CIGI: If Trump gets elected president, how quickly should we expect to see migration policy in North America change?
Thompson: Regardless of who is elected, it’s conceivable that there will be stricter visa requirements for all travellers that aim to restrict mobility. It’s also quite conceivable that all travellers to the US will be required to submit biometric data. The sad reality is that at the moment there is a lot of fear and anxiety in the United States about immigrants generally, and especially illegal migrants. As we have seen on too many occasions, anti-immigrant rhetoric has become an ugly part of the US presidential campaign. Migrants, especially Hispanic migrants, have been blamed for a whole host of problems. They have been portrayed as a threat to national security, as criminals, and as a threat to US prosperity (i.e. Mexico is taking away American jobs).

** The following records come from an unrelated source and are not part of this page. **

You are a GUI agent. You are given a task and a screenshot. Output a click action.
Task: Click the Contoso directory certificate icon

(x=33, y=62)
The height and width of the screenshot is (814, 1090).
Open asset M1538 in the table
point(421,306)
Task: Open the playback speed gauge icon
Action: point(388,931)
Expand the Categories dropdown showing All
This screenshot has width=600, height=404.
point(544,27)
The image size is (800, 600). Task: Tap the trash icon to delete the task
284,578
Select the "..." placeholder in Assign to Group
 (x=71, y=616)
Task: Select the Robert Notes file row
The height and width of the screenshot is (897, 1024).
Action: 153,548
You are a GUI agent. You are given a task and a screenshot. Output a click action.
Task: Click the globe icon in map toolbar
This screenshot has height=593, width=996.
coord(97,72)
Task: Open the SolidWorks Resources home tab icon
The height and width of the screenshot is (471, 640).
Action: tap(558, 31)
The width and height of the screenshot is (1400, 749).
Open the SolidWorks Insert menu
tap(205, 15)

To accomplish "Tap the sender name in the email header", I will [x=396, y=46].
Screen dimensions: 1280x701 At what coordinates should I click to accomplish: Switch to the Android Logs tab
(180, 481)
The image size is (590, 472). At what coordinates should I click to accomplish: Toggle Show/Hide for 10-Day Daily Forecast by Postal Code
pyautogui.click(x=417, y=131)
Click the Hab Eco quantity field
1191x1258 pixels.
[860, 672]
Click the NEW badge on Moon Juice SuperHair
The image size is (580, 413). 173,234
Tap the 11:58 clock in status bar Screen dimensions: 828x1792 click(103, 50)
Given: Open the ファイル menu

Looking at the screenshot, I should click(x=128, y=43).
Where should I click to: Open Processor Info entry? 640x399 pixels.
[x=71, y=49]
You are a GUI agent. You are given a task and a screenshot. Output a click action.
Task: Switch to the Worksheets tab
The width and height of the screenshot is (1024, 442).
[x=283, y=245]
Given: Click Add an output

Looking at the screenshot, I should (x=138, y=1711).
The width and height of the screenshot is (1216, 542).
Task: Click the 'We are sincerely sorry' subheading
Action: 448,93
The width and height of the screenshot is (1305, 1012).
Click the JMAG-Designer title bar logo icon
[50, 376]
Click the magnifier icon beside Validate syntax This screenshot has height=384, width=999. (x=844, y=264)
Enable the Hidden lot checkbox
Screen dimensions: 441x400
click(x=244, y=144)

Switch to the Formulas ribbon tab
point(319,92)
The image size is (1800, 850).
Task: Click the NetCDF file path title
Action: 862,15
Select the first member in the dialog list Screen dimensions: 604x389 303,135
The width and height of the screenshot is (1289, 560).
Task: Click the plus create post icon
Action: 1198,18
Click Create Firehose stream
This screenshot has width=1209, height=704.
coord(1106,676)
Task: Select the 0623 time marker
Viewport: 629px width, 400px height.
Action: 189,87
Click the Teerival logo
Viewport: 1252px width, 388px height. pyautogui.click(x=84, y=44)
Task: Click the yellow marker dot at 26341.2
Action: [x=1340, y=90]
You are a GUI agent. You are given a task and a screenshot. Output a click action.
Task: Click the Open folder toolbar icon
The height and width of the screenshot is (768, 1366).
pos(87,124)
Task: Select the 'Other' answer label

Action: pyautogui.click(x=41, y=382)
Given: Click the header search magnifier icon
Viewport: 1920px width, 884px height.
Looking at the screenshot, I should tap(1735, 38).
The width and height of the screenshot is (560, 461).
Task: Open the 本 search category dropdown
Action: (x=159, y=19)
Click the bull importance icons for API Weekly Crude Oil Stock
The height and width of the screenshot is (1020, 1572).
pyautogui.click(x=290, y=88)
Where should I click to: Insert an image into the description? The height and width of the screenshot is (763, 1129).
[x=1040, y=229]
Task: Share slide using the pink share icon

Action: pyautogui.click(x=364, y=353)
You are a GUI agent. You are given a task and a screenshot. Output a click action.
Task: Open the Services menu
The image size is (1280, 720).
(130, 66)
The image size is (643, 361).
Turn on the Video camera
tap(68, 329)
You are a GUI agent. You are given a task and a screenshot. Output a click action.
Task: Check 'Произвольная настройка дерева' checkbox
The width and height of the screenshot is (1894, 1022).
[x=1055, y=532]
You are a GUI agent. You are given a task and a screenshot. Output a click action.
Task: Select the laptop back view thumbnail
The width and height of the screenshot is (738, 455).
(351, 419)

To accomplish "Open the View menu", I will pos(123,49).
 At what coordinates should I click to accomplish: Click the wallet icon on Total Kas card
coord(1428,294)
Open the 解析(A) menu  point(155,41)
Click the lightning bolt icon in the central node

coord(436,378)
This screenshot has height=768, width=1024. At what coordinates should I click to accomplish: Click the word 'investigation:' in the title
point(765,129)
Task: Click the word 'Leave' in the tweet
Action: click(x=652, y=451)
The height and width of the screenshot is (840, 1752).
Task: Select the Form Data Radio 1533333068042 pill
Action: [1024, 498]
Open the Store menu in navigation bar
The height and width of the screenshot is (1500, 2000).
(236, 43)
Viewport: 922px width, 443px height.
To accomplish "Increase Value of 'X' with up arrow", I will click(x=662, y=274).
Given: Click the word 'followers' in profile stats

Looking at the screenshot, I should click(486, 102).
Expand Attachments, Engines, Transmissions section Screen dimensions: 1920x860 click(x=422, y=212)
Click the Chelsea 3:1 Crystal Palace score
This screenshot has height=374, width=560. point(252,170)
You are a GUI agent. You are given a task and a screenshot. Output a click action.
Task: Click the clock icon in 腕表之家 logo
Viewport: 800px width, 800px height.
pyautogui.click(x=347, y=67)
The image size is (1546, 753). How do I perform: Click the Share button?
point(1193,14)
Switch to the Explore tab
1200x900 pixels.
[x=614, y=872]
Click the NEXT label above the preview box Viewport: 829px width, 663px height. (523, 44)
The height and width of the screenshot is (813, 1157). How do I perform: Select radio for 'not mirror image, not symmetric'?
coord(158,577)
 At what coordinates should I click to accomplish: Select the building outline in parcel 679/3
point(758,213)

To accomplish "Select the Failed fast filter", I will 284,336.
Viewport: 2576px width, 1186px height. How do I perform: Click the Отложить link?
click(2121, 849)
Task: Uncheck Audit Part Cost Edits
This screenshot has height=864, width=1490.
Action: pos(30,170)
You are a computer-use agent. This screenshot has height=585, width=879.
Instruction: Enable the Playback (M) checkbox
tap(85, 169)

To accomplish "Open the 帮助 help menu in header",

CIGI: There have been reports that govt officials cautioned PM Trudeau about lifting this ban. What kind of arguments sit against lifting this ban?
Thompson: The principal rationale against lifting the ban is that it will lead to more asylum claims. The reality is that there are serious human rights violations taking place in Mexico -- torture being one of them -- and that there are some Mexicans who are in need of international protection. Visa restrictions designed to stem asylum claims are by no means restricted to this particular instance. Ottawa has at various times resorted to imposing visa restrictions in order to deter individuals or groups of individuals from attempting to make claims in the first place. It is a strategy for getting around the obligations of the 1951 Refugee Convention — which requires states to grant asylum to those with a genuine fear of persecution, and prohibits the practice of “refoulement," or returning someone to their country of origin despite a well-founded fear of persecution — as well as the 1984 Convention Against Torture, which prohibits the return of individuals who have a well-founded fear of torture and ill-treatment.
CIGI: What sort of interests do Canada and Mexico share when it comes to migration?
Thompson: Both countries benefit from easy mobility in and out of the United States. Historically, Canada has distanced itself from Mexico rather than collaborate with its North American partner. In the past, Ottawa has argued that the Canada-US border should not be treated the same way as the US-Mexican border, that any restrictions of movement on the southern border should not apply to the northern border. In this respect, the relationship has tended to be more competitive and collaborative.
CIGI: What sorts of policies can increase our capacity as a continent to deal with emerging migration issues?
Thompson: Leaders from all three countries must denounce anti-Hispanic xenophobia. The reality is that we live in an era of mass movements of goods and peoples. Divisive and cynical rhetoric aimed at migrants only exacerbates tensions and makes cooperation more difficult. And there is a tremendous need for regional solutions on a whole host of transnational issues — not just migration — from trade to lowering greenhouse gas emissions and environmental protection to addressing gun violence. The reality is that Canada, the US, and Mexico are all stronger working together than apart.